Regular expressions: Rust vs. F# vs. Scala vs. D - yawniek
http://vaskir.blogspot.com/2015/09/regular-expressions-rust-vs-f.html
======
weinzierl
Regarding performance Rust is the loser in this comparison. The regex crate
documentation addresses this issue and says this is because of a lack of
optimization. Generally I really like the fresh approach that Rust takes on
the regex topic. I can't explain it better than the docs:

    
    
       This crate provides a native implementation of regular expressions 
       that is heavily based on RE2 both in syntax and in implementation. 
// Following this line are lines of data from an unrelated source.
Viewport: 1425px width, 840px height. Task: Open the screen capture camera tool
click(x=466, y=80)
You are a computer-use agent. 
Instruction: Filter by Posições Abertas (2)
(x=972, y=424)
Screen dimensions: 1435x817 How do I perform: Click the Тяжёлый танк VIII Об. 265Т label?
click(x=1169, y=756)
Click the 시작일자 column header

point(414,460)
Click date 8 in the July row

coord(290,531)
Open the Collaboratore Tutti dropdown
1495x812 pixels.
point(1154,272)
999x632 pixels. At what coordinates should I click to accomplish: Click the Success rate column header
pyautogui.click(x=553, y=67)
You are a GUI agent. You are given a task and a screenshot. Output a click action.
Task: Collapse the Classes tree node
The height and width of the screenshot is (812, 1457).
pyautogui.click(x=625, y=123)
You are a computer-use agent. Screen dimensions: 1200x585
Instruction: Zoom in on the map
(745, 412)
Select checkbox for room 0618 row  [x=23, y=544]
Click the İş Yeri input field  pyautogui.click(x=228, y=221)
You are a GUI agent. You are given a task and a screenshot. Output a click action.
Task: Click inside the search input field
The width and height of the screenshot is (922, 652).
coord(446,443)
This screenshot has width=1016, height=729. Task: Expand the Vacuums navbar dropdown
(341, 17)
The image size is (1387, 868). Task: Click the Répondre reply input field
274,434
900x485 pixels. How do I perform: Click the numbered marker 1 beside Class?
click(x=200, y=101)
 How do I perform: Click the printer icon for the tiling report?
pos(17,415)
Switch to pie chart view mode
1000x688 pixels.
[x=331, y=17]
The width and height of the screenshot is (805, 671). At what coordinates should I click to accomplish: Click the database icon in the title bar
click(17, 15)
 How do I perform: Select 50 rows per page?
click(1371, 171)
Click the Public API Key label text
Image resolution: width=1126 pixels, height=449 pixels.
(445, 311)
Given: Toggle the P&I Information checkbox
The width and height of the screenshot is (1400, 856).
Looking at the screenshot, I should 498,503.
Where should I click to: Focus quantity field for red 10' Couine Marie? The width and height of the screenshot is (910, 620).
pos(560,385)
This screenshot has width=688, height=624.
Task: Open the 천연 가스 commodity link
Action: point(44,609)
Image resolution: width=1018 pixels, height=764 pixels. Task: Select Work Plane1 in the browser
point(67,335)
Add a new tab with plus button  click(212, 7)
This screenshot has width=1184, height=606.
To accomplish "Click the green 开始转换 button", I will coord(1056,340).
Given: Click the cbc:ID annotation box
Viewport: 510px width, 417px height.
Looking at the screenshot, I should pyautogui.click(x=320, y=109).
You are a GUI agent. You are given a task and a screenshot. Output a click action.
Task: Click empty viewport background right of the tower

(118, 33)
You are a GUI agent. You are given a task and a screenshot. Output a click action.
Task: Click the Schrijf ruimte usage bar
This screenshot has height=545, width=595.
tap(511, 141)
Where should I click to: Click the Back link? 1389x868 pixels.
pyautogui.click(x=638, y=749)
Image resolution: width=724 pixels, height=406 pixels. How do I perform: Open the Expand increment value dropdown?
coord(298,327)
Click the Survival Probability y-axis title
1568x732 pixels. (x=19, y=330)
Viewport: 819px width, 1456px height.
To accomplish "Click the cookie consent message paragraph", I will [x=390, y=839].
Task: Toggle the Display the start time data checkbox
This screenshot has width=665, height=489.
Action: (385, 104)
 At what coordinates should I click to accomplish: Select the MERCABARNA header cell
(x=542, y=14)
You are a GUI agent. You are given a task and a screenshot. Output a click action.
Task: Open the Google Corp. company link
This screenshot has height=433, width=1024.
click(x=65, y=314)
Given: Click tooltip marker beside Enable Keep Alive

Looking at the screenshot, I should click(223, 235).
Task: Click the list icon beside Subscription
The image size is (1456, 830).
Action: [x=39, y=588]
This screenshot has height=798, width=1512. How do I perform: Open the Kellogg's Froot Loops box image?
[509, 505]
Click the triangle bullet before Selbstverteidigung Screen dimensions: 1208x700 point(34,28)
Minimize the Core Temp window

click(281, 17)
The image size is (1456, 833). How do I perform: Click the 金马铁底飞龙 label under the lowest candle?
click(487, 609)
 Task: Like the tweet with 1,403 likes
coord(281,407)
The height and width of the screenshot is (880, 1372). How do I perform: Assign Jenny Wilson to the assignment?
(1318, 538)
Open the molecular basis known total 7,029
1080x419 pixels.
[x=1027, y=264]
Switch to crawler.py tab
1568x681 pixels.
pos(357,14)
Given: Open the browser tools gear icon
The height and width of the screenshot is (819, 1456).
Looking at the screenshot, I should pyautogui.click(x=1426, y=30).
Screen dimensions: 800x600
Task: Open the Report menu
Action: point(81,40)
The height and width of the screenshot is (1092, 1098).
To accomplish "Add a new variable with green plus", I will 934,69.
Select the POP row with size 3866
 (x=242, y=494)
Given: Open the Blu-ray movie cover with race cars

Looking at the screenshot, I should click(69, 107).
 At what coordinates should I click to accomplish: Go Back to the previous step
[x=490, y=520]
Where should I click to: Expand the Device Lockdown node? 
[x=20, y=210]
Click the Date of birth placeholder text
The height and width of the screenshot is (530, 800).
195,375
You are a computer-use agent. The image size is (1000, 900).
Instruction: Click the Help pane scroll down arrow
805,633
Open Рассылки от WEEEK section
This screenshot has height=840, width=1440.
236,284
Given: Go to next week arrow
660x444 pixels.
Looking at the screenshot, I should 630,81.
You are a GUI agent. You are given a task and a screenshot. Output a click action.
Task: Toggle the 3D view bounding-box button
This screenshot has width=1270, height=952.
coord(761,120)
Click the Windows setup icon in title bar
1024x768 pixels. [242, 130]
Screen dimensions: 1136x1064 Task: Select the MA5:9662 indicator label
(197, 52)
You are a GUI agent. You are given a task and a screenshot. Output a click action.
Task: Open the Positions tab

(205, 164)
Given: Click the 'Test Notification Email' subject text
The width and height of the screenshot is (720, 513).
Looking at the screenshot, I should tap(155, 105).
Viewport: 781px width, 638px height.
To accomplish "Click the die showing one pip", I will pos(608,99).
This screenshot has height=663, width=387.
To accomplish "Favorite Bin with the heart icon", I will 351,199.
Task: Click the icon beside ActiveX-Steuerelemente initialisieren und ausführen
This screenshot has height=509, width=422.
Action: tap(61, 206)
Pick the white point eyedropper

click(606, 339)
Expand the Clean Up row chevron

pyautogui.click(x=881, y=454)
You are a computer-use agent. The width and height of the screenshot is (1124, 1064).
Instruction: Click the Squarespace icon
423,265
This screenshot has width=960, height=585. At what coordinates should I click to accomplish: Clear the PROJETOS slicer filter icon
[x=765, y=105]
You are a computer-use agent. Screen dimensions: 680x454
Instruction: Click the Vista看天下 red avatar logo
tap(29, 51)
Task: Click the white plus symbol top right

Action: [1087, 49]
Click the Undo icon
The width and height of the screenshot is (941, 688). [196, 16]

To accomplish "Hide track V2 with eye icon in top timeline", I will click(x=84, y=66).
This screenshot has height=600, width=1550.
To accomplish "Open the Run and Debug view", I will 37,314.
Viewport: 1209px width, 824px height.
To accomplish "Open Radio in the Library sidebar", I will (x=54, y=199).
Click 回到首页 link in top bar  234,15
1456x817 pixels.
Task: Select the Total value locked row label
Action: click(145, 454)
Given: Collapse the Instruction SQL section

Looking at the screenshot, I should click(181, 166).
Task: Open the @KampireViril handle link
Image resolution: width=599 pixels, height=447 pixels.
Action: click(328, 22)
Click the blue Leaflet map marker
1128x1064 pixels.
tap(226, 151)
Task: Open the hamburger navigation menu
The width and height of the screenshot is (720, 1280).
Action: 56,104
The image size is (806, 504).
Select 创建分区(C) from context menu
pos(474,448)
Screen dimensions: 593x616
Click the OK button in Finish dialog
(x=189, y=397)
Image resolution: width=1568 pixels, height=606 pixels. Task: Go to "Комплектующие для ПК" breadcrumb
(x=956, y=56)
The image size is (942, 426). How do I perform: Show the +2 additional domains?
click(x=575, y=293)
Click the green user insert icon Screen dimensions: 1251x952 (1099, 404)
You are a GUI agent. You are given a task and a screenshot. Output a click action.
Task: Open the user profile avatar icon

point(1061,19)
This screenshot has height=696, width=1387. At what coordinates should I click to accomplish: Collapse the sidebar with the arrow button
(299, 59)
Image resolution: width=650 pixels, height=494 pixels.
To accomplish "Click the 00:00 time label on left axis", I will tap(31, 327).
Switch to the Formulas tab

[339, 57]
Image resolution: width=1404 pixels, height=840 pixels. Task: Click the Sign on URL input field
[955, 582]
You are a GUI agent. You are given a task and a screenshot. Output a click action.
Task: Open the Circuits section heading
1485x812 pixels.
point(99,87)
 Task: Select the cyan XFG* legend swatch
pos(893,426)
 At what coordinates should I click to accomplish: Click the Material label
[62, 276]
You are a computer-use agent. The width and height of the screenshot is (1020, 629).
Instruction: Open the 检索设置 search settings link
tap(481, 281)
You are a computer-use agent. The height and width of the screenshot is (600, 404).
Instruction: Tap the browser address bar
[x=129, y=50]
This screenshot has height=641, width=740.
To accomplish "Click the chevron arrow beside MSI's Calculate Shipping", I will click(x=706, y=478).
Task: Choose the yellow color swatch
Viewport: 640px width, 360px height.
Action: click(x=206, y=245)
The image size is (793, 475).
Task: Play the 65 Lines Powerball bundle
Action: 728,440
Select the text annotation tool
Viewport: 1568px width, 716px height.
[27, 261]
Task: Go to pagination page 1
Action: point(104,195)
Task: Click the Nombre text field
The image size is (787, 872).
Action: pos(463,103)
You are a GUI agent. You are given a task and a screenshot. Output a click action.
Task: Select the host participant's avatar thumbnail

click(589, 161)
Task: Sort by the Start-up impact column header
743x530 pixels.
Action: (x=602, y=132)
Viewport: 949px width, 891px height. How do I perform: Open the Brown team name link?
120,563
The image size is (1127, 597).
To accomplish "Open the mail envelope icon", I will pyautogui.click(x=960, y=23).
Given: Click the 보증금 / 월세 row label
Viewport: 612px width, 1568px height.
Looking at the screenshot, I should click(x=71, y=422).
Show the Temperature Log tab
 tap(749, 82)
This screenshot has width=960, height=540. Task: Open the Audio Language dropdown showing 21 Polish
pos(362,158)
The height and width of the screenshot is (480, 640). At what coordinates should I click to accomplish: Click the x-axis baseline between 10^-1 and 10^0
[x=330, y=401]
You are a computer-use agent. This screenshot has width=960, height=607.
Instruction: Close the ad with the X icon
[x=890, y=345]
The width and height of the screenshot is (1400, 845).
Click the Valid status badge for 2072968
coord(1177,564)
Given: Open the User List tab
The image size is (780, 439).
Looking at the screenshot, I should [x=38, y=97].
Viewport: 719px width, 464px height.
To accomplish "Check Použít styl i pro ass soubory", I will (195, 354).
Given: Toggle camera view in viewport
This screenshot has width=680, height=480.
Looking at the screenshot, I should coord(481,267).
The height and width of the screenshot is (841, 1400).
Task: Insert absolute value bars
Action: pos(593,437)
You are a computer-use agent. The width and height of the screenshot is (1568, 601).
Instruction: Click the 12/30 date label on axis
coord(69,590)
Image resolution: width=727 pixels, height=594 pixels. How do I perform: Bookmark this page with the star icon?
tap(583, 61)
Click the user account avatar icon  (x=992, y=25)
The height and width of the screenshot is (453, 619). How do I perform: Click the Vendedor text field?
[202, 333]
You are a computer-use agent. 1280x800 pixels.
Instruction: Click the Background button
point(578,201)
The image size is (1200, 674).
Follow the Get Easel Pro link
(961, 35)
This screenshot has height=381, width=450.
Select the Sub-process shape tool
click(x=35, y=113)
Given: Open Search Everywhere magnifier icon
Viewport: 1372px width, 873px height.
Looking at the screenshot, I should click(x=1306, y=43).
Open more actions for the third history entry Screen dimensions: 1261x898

       Notably, backreferences and arbitrary lookahead/lookbehind assertions 
       are not provided. In return, regular expression searching provided by 
       this package has excellent worst-case performance. 
    
       [...]
    
       Rust's compile-time meta-programming facilities provide a way to write 
       a regex! macro which compiles regular expressions when your program 
       compiles. Said differently, if you only use regex! to build regular 
       expressions in your program, then your program cannot compile with 
       an invalid regular expression. Moreover, the regex! macro compiles the 
       given expression to native Rust code, which ideally makes it faster. 
       Unfortunately (or fortunately), the dynamic implementation has had a 
       lot more optimization work put into it currently, so it is faster than 
       the regex! macro in most cases.
    

[http://doc.rust-lang.org/regex/regex/index.html](http://doc.rust-
lang.org/regex/regex/index.html)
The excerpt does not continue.